© A.J. Henley and Dave Wolf 2018
A.J. Henley and Dave WolfLearn Data Analysis with Pythonhttps://doi.org/10.1007/978-1-4842-3486-0_4

4. Finding the Meaning

A. J. Henley1  and Dave Wolf2
(1)
Washington, D.C., District of Columbia, USA
(2)
Sterling Business Advantage, LLC, Adamstown, Maryland, USA
 

The third stage of data analysis is actually analyzing the data. Finding meaning within your data can be difficult without the right tools. In this section, we look at some of the tools available to the Python user.

With just a few lines of code, you will be able to do the following analysis:
  • Compute descriptive statistics

  • Correlation

  • Linear regression

  • Pivot tables

Computing Aggregate Statistics

As you may have seen in the last chapter, it is easy to get some summary statistics by using describe. Let’s take a look at how we can find those values directly.

First, let’s create some data (Listing 4-1).

import pandas as pd
names = ['Bob','Jessica','Mary','John','Mel']
grades = [76,95,77,78,99]
GradeList = zip(names,grades)
df = pd.DataFrame(data=GradeList,
        columns=['Names','Grades'])
df
Listing 4-1

Creating Dataset for Statistics

Once that is set up, we can take a look at some statistics (Listing 4-2).

df['Grades'].count()  # number of values
df['Grades'].mean()   # arithmetic average
df['Grades'].std()    # standard deviation
df['Grades'].min()    # minimum
df['Grades'].max()    # maximum
df['Grades'].quantile(.25)  # first quartile df['Grades'].quantile(.5)   # second quartile df['Grades'].quantile(.75)  # third quartile
Listing 4-2

Computing Aggregate Statistics

Note

If you tried to execute the previous code in one cell all at the same time, the only thing you would see is the output of the .quantile() function. You have to try them one by one. I simply grouped them all together for reference purposes. OK?

It is important to note that the mean is not the only measure of central tendency. See Listing 4-3 for other measures.
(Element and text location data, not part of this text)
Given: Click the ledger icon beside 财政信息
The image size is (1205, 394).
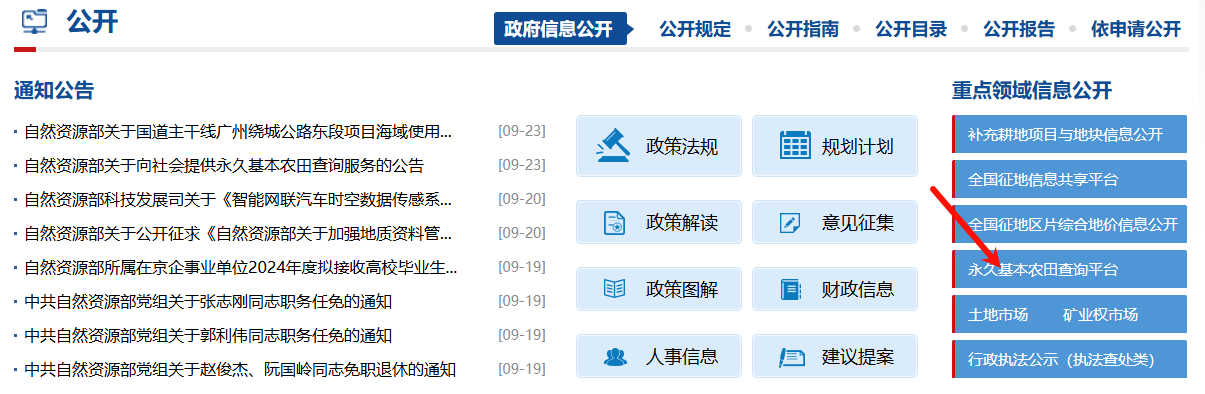Looking at the screenshot, I should coord(790,290).
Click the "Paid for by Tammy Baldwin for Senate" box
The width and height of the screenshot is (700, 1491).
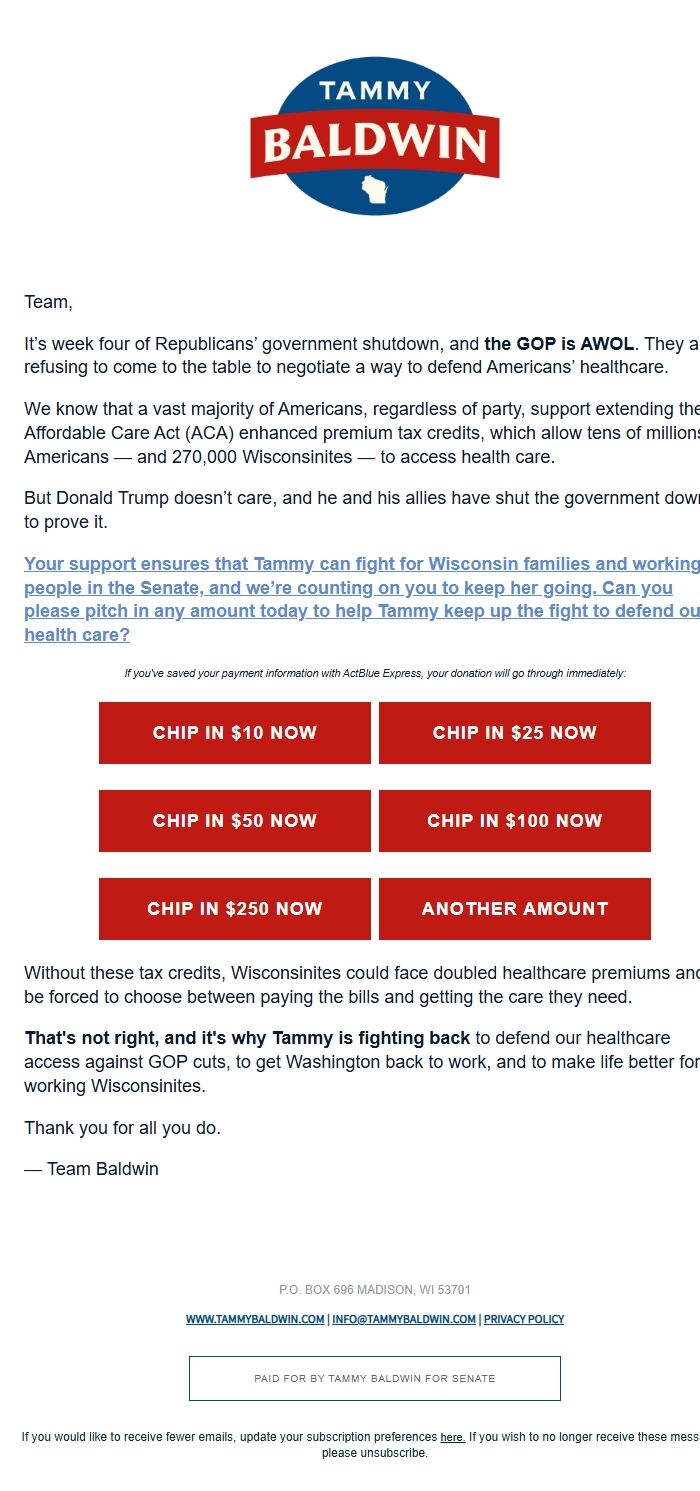tap(375, 1378)
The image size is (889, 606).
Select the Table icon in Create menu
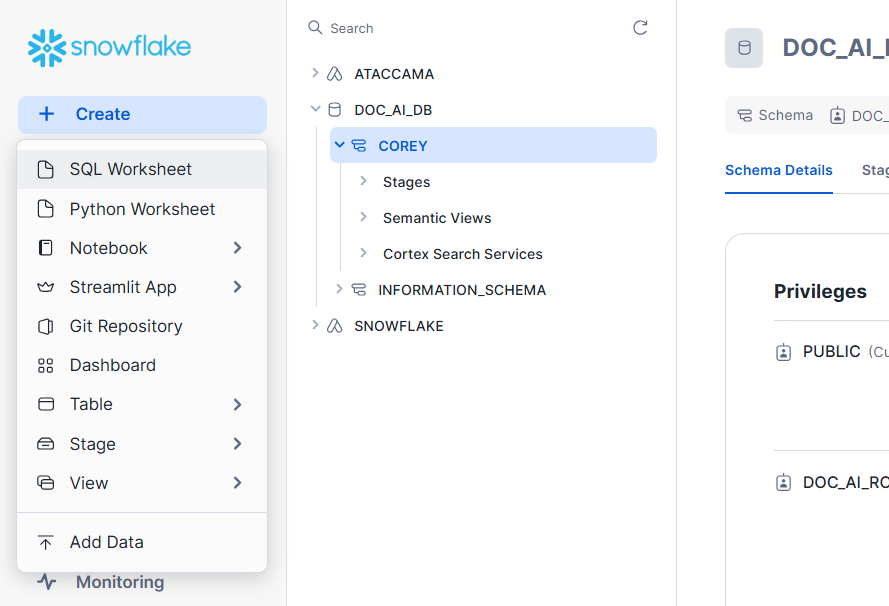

# computes the arithmetic average of a column
# mean = dividing the sum by the number of values
df['Grades'].mean()
# finds the median of the values in a column
# median = the middle value if they are sorted in order
df['Grades'].median()
# finds the mode of the values in a column
# mode = the most common single value
df['Grades'].mode()
Listing 4-3

Other Measures of Central Tendency

And if you need to compute standard deviation, you might also need variance (Listing 4-4).

# computes the variance of the values in a column
df['Grades'].var()
Listing 4-4

Computing Variance

Finally, you don’t have to specify the column to compute the statistics. If you just run it against the whole dataframe, you will get the function to run on all applicable columns (Listing 4-5).

df.var()
Listing 4-5

Computing Variance on All Numeric Columns

Your Turn

Of course, in our dataset we only have one column. Try creating a dataframe and computing summary statistics using the dataset in Listing 4-6.

names = ['Bob','Jessica','Mary','John','Mel']
grades = [76,95,77,78,99]
bsdegrees = [1,1,0,0,1]
msdegrees = [2,1,0,0,0]
phddegrees = [0,1,0,0,0]
Listing 4-6

Starting Dataset

Computing Aggregate Statistics on Matching Rows

It is possible to compute descriptive statistics on just the rows that match certain criteria. First, let’s create some data (Listing 4-7).

import pandas as pd
names = ['Bob','Jessica','Mary','John','Mel']
grades = [76,95,77,78,99]
bs = [1,1,0,0,1]
ms = [2,1,0,0,0]
phd = [0,1,0,0,0]
GradeList = zip(names,grades,bs,ms,phd)
df = pd.DataFrame(data=GradeList,
        columns=['Name','Grade','BS','MS','PhD'])
df
Listing 4-7

Creating Dataset

Ok, we have covered how to find the rows that match a set of criteria. We have also covered how to compute descriptive statistics, both all at once and one by one. If you put those two together, you will be able to find the statistics of the data that matches certain criteria.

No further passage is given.